**Task directions**
Only the line with "The height and width of the screenshot is (819, 1456)." and the lines after it, through the end of the material, belong in the answer; repeat them exactly.

--- START ---

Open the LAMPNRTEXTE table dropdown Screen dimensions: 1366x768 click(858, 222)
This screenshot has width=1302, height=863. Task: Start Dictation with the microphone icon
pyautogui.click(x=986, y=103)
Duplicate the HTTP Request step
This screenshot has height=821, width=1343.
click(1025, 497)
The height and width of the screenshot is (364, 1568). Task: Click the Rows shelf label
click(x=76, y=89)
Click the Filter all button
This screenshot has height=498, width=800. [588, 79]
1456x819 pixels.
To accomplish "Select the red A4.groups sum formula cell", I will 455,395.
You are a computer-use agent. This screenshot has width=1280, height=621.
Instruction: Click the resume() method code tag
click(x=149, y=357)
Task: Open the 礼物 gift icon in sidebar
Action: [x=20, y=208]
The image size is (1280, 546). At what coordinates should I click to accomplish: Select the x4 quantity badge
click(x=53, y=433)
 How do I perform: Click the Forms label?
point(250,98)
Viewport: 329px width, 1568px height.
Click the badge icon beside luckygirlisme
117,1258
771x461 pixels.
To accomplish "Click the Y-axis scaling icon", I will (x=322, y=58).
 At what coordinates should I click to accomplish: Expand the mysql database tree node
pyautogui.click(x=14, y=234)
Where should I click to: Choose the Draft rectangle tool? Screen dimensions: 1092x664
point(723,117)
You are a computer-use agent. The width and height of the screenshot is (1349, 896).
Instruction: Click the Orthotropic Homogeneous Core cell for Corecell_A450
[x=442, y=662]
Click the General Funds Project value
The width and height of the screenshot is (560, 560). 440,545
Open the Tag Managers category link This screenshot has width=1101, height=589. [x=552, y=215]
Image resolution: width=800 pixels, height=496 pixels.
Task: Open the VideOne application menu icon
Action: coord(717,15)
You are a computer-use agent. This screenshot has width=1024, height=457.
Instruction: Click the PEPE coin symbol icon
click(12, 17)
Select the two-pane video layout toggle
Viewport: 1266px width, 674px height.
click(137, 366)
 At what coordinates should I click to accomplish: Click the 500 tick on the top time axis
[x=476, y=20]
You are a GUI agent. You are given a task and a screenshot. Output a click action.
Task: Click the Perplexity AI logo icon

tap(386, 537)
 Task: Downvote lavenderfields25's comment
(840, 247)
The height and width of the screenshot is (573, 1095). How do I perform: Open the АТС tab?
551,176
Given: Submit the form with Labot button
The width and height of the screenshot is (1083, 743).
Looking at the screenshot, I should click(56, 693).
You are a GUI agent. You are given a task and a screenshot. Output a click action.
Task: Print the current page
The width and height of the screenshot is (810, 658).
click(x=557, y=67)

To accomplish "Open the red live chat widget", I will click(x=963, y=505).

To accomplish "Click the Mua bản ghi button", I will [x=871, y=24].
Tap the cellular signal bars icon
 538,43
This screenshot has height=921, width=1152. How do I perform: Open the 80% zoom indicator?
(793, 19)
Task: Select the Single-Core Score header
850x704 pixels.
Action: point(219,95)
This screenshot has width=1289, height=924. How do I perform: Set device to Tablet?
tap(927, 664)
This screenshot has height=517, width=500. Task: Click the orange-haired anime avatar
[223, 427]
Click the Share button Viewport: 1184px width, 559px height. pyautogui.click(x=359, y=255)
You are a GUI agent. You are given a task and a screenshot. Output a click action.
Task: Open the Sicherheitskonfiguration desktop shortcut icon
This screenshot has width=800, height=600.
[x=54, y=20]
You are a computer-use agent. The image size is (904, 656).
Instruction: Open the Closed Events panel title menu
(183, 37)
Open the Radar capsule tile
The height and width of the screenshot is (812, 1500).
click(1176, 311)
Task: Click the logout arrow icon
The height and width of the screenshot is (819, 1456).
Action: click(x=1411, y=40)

--- END ---

**Response**
The height and width of the screenshot is (819, 1456).
Action: click(x=1411, y=40)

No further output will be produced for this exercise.